▸ **ASSIGNED TASK**: Copy the listing below in full, exactly as given.

▸ **DATA FOR REVIEW**:
★ ★ ★
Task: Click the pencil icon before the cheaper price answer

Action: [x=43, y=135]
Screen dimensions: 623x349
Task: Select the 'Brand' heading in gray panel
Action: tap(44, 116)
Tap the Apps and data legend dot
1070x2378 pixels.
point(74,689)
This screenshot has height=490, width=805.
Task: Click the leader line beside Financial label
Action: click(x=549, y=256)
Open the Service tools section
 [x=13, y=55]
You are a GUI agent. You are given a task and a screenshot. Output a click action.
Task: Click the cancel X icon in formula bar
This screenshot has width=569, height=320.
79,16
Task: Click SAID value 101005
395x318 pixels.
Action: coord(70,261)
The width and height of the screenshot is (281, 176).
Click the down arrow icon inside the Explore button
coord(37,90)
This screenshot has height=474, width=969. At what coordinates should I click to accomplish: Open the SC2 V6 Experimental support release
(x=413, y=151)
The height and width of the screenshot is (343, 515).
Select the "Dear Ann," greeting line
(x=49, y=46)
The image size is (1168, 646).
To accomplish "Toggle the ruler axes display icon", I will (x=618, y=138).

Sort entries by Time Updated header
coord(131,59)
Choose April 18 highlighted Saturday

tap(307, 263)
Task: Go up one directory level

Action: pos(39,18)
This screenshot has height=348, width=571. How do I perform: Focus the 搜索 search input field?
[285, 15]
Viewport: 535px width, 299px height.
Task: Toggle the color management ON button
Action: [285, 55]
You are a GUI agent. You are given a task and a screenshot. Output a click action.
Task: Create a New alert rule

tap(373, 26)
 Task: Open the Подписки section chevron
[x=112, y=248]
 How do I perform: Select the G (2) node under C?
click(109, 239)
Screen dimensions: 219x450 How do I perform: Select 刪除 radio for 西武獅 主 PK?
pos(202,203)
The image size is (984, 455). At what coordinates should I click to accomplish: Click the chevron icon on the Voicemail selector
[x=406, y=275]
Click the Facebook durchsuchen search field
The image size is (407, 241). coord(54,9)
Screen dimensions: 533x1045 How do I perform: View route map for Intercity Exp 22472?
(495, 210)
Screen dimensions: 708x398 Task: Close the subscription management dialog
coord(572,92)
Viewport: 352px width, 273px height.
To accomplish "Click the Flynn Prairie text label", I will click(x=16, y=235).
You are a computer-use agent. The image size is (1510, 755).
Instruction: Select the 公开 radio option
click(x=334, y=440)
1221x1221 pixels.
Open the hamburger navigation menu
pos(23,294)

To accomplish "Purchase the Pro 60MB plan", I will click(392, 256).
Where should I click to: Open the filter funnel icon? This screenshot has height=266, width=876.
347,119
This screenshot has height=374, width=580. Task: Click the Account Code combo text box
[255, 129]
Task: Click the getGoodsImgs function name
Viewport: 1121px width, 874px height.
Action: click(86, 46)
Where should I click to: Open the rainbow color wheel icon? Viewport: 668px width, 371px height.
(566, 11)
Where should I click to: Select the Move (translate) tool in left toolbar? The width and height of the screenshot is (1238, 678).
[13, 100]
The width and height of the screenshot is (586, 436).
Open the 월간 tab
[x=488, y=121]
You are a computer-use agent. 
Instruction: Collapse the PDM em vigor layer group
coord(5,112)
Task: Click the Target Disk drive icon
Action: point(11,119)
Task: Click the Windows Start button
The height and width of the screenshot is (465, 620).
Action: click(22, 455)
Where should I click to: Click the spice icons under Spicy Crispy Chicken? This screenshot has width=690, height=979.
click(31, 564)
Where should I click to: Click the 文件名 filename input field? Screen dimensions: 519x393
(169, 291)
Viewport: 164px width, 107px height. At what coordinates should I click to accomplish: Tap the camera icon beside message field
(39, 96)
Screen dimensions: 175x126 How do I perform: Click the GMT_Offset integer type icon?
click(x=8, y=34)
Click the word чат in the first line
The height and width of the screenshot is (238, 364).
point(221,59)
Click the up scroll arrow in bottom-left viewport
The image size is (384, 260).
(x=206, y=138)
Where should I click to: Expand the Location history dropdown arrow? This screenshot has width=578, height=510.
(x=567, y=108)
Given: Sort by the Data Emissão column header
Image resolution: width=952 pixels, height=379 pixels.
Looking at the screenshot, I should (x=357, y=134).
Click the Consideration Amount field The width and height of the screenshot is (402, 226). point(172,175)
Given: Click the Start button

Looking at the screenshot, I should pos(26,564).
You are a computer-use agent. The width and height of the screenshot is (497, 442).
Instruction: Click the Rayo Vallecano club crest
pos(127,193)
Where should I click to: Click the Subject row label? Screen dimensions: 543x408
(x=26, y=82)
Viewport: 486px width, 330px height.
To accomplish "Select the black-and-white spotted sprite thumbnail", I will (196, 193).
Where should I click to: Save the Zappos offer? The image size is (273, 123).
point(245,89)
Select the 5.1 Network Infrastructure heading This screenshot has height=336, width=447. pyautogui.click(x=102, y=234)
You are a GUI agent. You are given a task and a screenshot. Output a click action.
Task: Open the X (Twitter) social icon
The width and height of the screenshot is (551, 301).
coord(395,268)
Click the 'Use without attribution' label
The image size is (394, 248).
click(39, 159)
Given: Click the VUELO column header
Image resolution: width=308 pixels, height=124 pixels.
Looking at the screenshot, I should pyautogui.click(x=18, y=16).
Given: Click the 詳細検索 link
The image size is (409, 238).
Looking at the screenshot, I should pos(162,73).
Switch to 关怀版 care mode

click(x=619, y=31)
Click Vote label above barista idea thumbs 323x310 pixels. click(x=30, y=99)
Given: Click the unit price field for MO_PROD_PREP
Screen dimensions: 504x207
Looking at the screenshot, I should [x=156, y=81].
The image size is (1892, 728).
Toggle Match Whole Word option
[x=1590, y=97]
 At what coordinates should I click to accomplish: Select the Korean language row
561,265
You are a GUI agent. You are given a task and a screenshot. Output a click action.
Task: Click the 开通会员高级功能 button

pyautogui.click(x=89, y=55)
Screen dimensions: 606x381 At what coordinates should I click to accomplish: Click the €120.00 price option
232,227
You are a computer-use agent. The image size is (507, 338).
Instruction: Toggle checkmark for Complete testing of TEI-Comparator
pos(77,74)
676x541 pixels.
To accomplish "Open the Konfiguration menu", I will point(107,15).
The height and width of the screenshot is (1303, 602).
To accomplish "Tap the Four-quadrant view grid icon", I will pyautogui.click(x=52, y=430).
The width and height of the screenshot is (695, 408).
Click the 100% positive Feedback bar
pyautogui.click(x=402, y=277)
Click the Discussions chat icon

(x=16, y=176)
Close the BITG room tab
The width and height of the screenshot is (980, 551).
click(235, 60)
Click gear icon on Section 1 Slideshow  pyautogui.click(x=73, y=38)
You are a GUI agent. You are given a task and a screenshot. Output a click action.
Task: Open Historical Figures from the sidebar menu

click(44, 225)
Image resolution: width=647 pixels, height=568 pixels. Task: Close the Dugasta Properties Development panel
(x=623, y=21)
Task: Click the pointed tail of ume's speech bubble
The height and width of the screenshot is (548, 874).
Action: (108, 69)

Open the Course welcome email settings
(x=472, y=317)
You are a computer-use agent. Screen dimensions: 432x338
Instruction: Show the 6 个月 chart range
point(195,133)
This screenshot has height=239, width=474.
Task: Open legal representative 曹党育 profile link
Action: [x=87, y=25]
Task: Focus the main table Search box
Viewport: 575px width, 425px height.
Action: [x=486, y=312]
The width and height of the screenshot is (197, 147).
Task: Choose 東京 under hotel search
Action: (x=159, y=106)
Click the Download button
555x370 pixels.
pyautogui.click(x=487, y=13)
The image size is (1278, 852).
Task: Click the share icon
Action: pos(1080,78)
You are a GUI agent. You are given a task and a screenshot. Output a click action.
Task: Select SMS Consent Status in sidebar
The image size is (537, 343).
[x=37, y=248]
★ ★ ★
▸ **ANSWER SPACE**:
Task: Click the pencil icon before the cheaper price answer

Action: [x=43, y=135]
Screen dimensions: 623x349
Task: Select the 'Brand' heading in gray panel
Action: tap(44, 116)
Tap the Apps and data legend dot
1070x2378 pixels.
point(74,689)
This screenshot has height=490, width=805.
Task: Click the leader line beside Financial label
Action: click(x=549, y=256)
Open the Service tools section
 [x=13, y=55]
You are a GUI agent. You are given a task and a screenshot. Output a click action.
Task: Click the cancel X icon in formula bar
This screenshot has width=569, height=320.
79,16
Task: Click SAID value 101005
395x318 pixels.
Action: coord(70,261)
The width and height of the screenshot is (281, 176).
Click the down arrow icon inside the Explore button
coord(37,90)
This screenshot has height=474, width=969. At what coordinates should I click to accomplish: Open the SC2 V6 Experimental support release
(x=413, y=151)
The height and width of the screenshot is (343, 515).
Select the "Dear Ann," greeting line
(x=49, y=46)
The image size is (1168, 646).
To accomplish "Toggle the ruler axes display icon", I will (x=618, y=138).

Sort entries by Time Updated header
coord(131,59)
Choose April 18 highlighted Saturday

tap(307, 263)
Task: Go up one directory level

Action: pos(39,18)
This screenshot has height=348, width=571. How do I perform: Focus the 搜索 search input field?
[285, 15]
Viewport: 535px width, 299px height.
Task: Toggle the color management ON button
Action: [285, 55]
You are a GUI agent. You are given a task and a screenshot. Output a click action.
Task: Create a New alert rule

tap(373, 26)
 Task: Open the Подписки section chevron
[x=112, y=248]
 How do I perform: Select the G (2) node under C?
click(109, 239)
Screen dimensions: 219x450 How do I perform: Select 刪除 radio for 西武獅 主 PK?
pos(202,203)
The image size is (984, 455). At what coordinates should I click to accomplish: Click the chevron icon on the Voicemail selector
[x=406, y=275]
Click the Facebook durchsuchen search field
The image size is (407, 241). coord(54,9)
Screen dimensions: 533x1045 How do I perform: View route map for Intercity Exp 22472?
(495, 210)
Screen dimensions: 708x398 Task: Close the subscription management dialog
coord(572,92)
Viewport: 352px width, 273px height.
To accomplish "Click the Flynn Prairie text label", I will click(x=16, y=235).
You are a computer-use agent. The image size is (1510, 755).
Instruction: Select the 公开 radio option
click(x=334, y=440)
1221x1221 pixels.
Open the hamburger navigation menu
pos(23,294)

To accomplish "Purchase the Pro 60MB plan", I will click(392, 256).
Where should I click to: Open the filter funnel icon? This screenshot has height=266, width=876.
347,119
This screenshot has height=374, width=580. Task: Click the Account Code combo text box
[255, 129]
Task: Click the getGoodsImgs function name
Viewport: 1121px width, 874px height.
Action: click(86, 46)
Where should I click to: Open the rainbow color wheel icon? Viewport: 668px width, 371px height.
(566, 11)
Where should I click to: Select the Move (translate) tool in left toolbar? The width and height of the screenshot is (1238, 678).
[13, 100]
The width and height of the screenshot is (586, 436).
Open the 월간 tab
[x=488, y=121]
You are a computer-use agent. 
Instruction: Collapse the PDM em vigor layer group
coord(5,112)
Task: Click the Target Disk drive icon
Action: point(11,119)
Task: Click the Windows Start button
The height and width of the screenshot is (465, 620).
Action: click(22, 455)
Where should I click to: Click the spice icons under Spicy Crispy Chicken? This screenshot has width=690, height=979.
click(31, 564)
Where should I click to: Click the 文件名 filename input field? Screen dimensions: 519x393
(169, 291)
Viewport: 164px width, 107px height. At what coordinates should I click to accomplish: Tap the camera icon beside message field
(39, 96)
Screen dimensions: 175x126 How do I perform: Click the GMT_Offset integer type icon?
click(x=8, y=34)
Click the word чат in the first line
The height and width of the screenshot is (238, 364).
point(221,59)
Click the up scroll arrow in bottom-left viewport
The image size is (384, 260).
(x=206, y=138)
Where should I click to: Expand the Location history dropdown arrow? This screenshot has width=578, height=510.
(x=567, y=108)
Given: Sort by the Data Emissão column header
Image resolution: width=952 pixels, height=379 pixels.
Looking at the screenshot, I should (x=357, y=134).
Click the Consideration Amount field The width and height of the screenshot is (402, 226). point(172,175)
Given: Click the Start button

Looking at the screenshot, I should pos(26,564).
You are a computer-use agent. The width and height of the screenshot is (497, 442).
Instruction: Click the Rayo Vallecano club crest
pos(127,193)
Where should I click to: Click the Subject row label? Screen dimensions: 543x408
(x=26, y=82)
Viewport: 486px width, 330px height.
To accomplish "Select the black-and-white spotted sprite thumbnail", I will (196, 193).
Where should I click to: Save the Zappos offer? The image size is (273, 123).
point(245,89)
Select the 5.1 Network Infrastructure heading This screenshot has height=336, width=447. pyautogui.click(x=102, y=234)
You are a GUI agent. You are given a task and a screenshot. Output a click action.
Task: Open the X (Twitter) social icon
The width and height of the screenshot is (551, 301).
coord(395,268)
Click the 'Use without attribution' label
The image size is (394, 248).
click(39, 159)
Given: Click the VUELO column header
Image resolution: width=308 pixels, height=124 pixels.
Looking at the screenshot, I should pyautogui.click(x=18, y=16).
Given: Click the 詳細検索 link
The image size is (409, 238).
Looking at the screenshot, I should pos(162,73).
Switch to 关怀版 care mode

click(x=619, y=31)
Click Vote label above barista idea thumbs 323x310 pixels. click(x=30, y=99)
Given: Click the unit price field for MO_PROD_PREP
Screen dimensions: 504x207
Looking at the screenshot, I should [x=156, y=81].
The image size is (1892, 728).
Toggle Match Whole Word option
[x=1590, y=97]
 At what coordinates should I click to accomplish: Select the Korean language row
561,265
You are a GUI agent. You are given a task and a screenshot. Output a click action.
Task: Click the 开通会员高级功能 button

pyautogui.click(x=89, y=55)
Screen dimensions: 606x381 At what coordinates should I click to accomplish: Click the €120.00 price option
232,227
You are a computer-use agent. The image size is (507, 338).
Instruction: Toggle checkmark for Complete testing of TEI-Comparator
pos(77,74)
676x541 pixels.
To accomplish "Open the Konfiguration menu", I will point(107,15).
The height and width of the screenshot is (1303, 602).
To accomplish "Tap the Four-quadrant view grid icon", I will pyautogui.click(x=52, y=430).
The width and height of the screenshot is (695, 408).
Click the 100% positive Feedback bar
pyautogui.click(x=402, y=277)
Click the Discussions chat icon

(x=16, y=176)
Close the BITG room tab
The width and height of the screenshot is (980, 551).
click(235, 60)
Click gear icon on Section 1 Slideshow  pyautogui.click(x=73, y=38)
You are a GUI agent. You are given a task and a screenshot. Output a click action.
Task: Open Historical Figures from the sidebar menu

click(44, 225)
Image resolution: width=647 pixels, height=568 pixels. Task: Close the Dugasta Properties Development panel
(x=623, y=21)
Task: Click the pointed tail of ume's speech bubble
The height and width of the screenshot is (548, 874).
Action: (108, 69)

Open the Course welcome email settings
(x=472, y=317)
You are a computer-use agent. Screen dimensions: 432x338
Instruction: Show the 6 个月 chart range
point(195,133)
This screenshot has height=239, width=474.
Task: Open legal representative 曹党育 profile link
Action: [x=87, y=25]
Task: Focus the main table Search box
Viewport: 575px width, 425px height.
Action: [x=486, y=312]
The width and height of the screenshot is (197, 147).
Task: Choose 東京 under hotel search
Action: (x=159, y=106)
Click the Download button
555x370 pixels.
pyautogui.click(x=487, y=13)
The image size is (1278, 852).
Task: Click the share icon
Action: pos(1080,78)
You are a GUI agent. You are given a task and a screenshot. Output a click action.
Task: Select SMS Consent Status in sidebar
The image size is (537, 343).
[x=37, y=248]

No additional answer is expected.